Invasive Species May Beat Climate Change to Extinction of Endangered Plants
It may be too late to save many species of plants from extinction at the hands (or vines) of invasive plant species.
Researchers from South Africa and Australia teamed up to study how invasive plants were linked to the extinction of native species. In order to have a framework to study and discuss their observations, they developed an "extinction trajectory" that consists of six steps plant species go through during the extinction process.
Though there have been no proven plant extinctions as a result of invasive species to date, the authors of the study believe that many may already be functionally extinct. In other words, the plants do not have the means to sustain their population.
"The main reason why there is no clear evidence of extinction that can be exclusively attributed to plant invasions is that invasions have not been around long enough," co-author and professor at Stellenbosch University's Centre for Invasion Biology Dave Richardson said in a release.
"Our research shows that plant extinction is an agonizingly slow process. However, red flags are evident in numerous locations around the world-species that now exist in fragmented populations, with radically reduced opportunities to reproduce."
The six "thresholds" in the extinction trajectory are as follows:
1. Plants die quicker than they can be replaced by their offspring in some locations.

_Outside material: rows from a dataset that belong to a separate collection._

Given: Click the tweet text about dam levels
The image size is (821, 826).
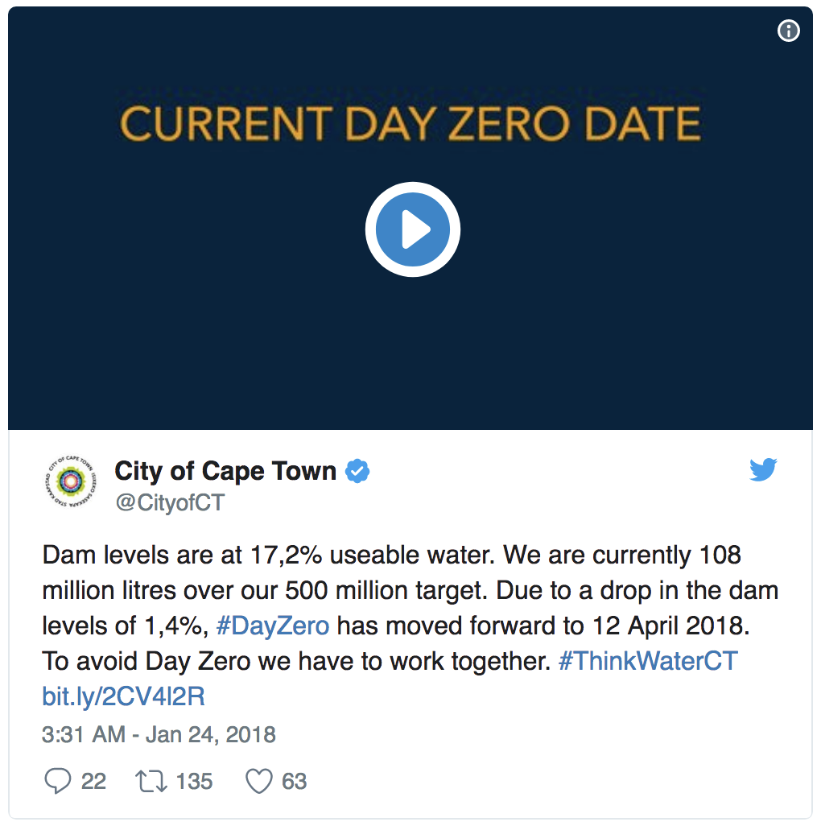Looking at the screenshot, I should (411, 608).
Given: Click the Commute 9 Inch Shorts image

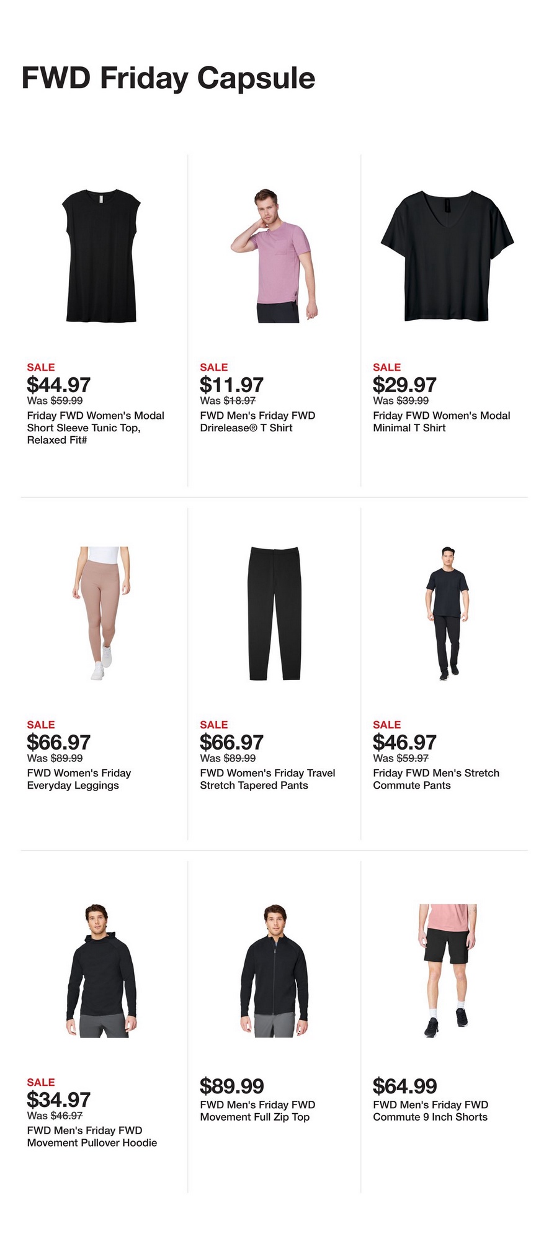Looking at the screenshot, I should pyautogui.click(x=447, y=970).
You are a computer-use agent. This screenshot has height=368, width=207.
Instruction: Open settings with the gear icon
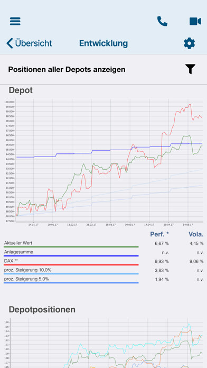(189, 43)
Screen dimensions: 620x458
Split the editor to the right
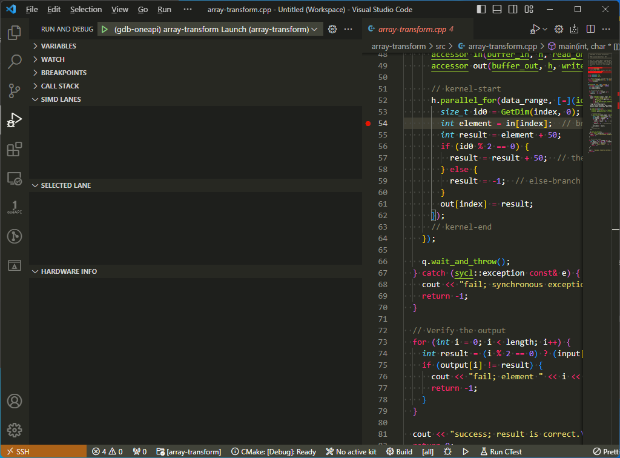pyautogui.click(x=590, y=29)
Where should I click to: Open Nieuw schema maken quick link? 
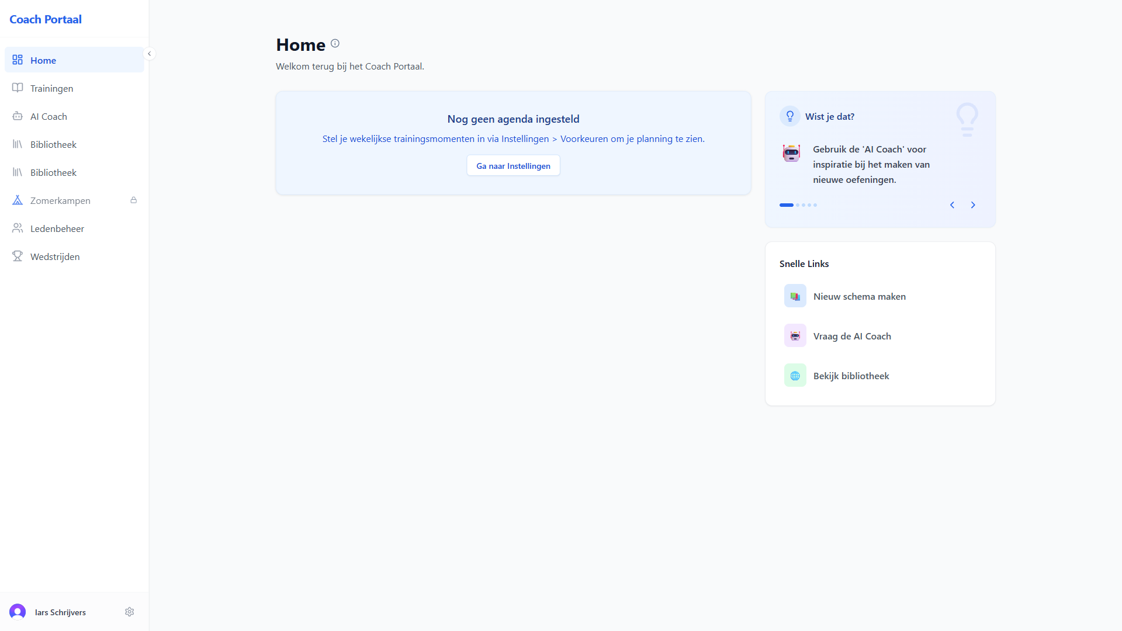859,296
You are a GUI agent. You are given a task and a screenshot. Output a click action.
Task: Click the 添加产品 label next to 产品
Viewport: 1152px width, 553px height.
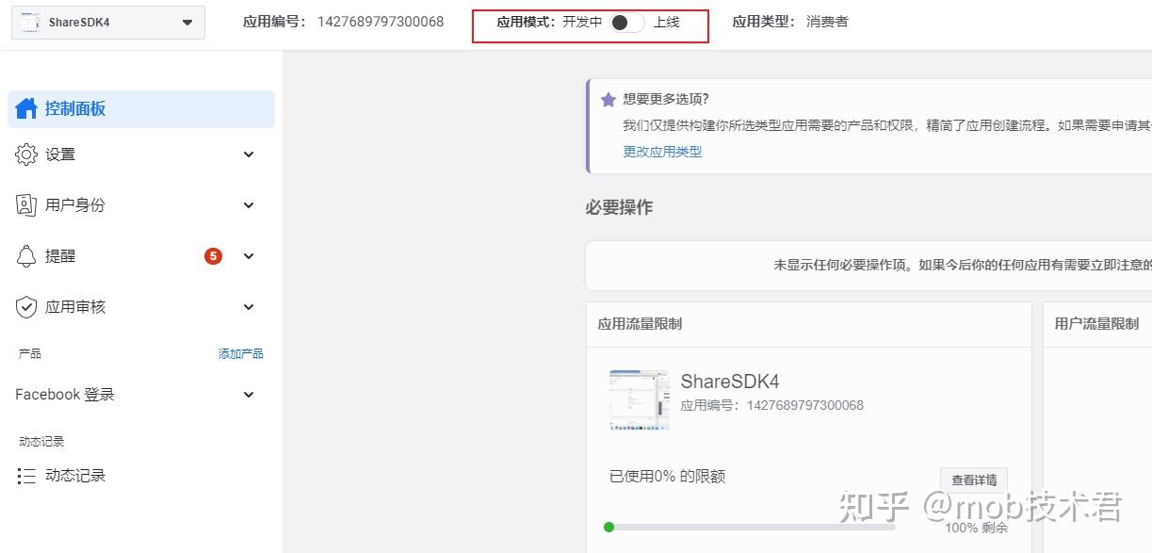pos(241,353)
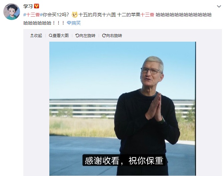The image size is (223, 176).
Task: Click the diamond icon beside 搞笑
Action: point(69,23)
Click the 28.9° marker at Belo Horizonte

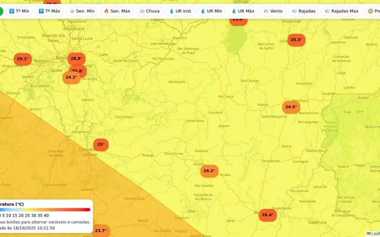pyautogui.click(x=76, y=58)
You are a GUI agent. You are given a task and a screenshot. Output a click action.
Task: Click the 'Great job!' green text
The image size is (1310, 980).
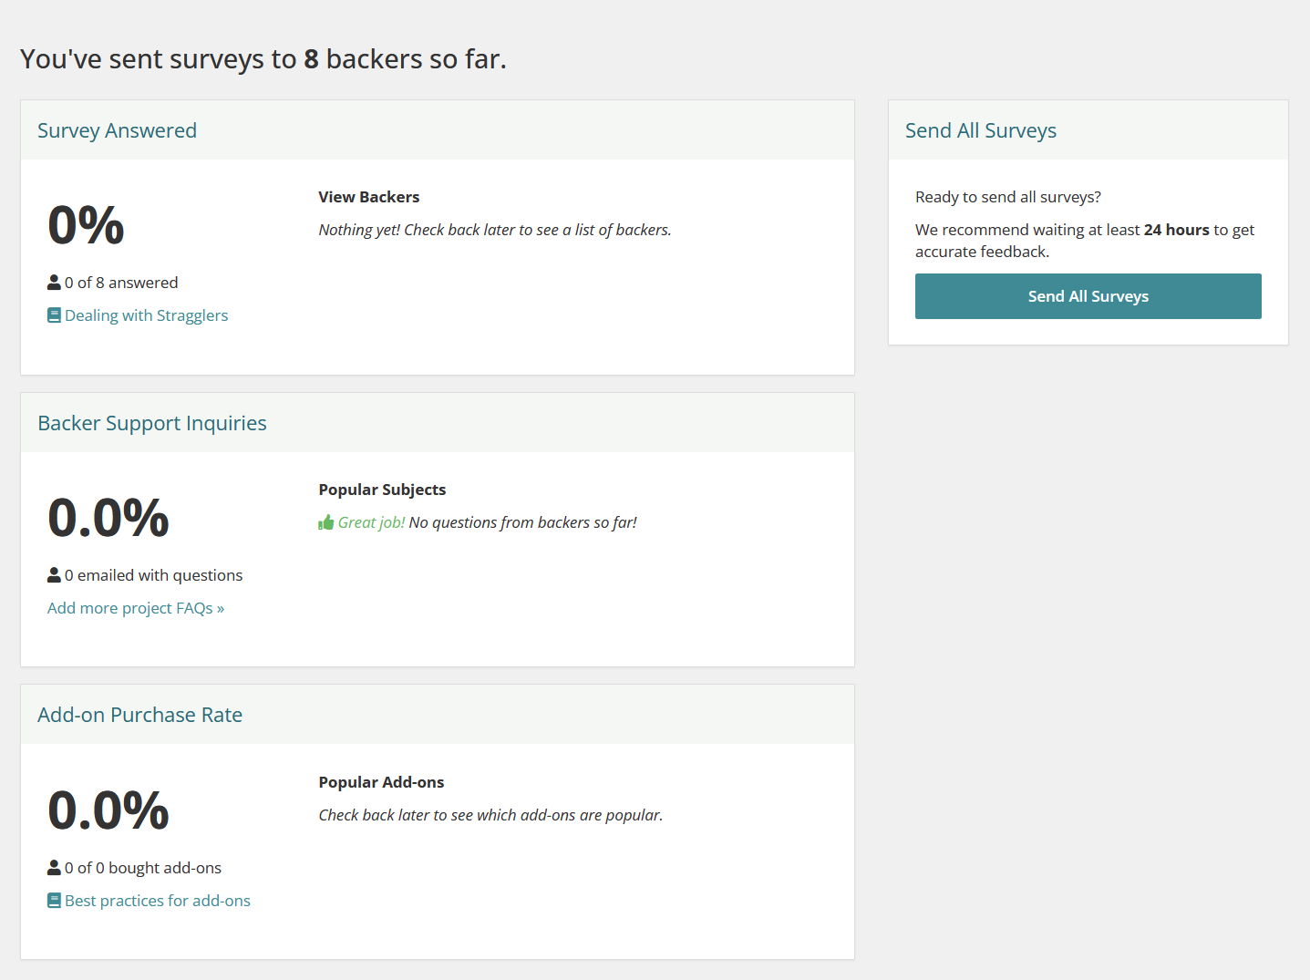point(371,522)
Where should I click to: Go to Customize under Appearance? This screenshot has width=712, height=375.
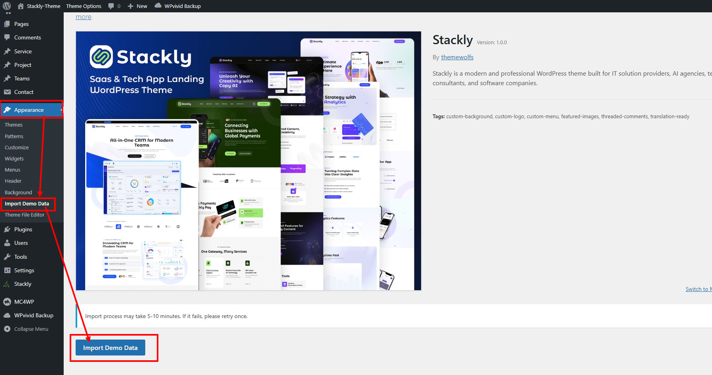click(x=17, y=147)
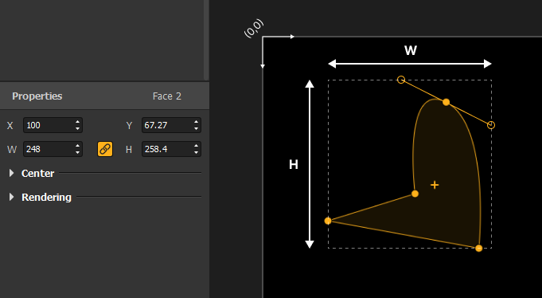Decrease the X value with down arrow

78,129

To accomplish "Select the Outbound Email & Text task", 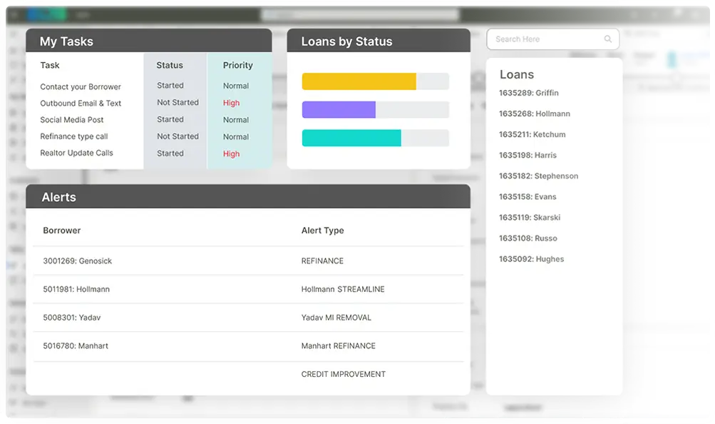I will 81,104.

2. Plants disappear from some locations entirely, but potential offspring remain as'propagules', seeds or spores that could regenerate a new cohort of individuals.
3. Some locations lose both individual plants and their propagules. With no plants or seeds, this is a local extinction.
4. The last locations hosting a species lose their individual plants, but in some places seeds or spores remain in the soil.
5. The species is entirely lost in the wild with no individuals or propagules. The only survivors are held in botanic collections.
6. Extinction. The remaining plants are lost, and the remaining seeds or spores are no longer capable of becoming new plants.
Richardson and co-author Paul Downey from the University of Canberra published their paper in journal AoB Plants earlier this month. The impending extinction of native plant species will be hugely disruptive to local ecosystems and begs immediate attention.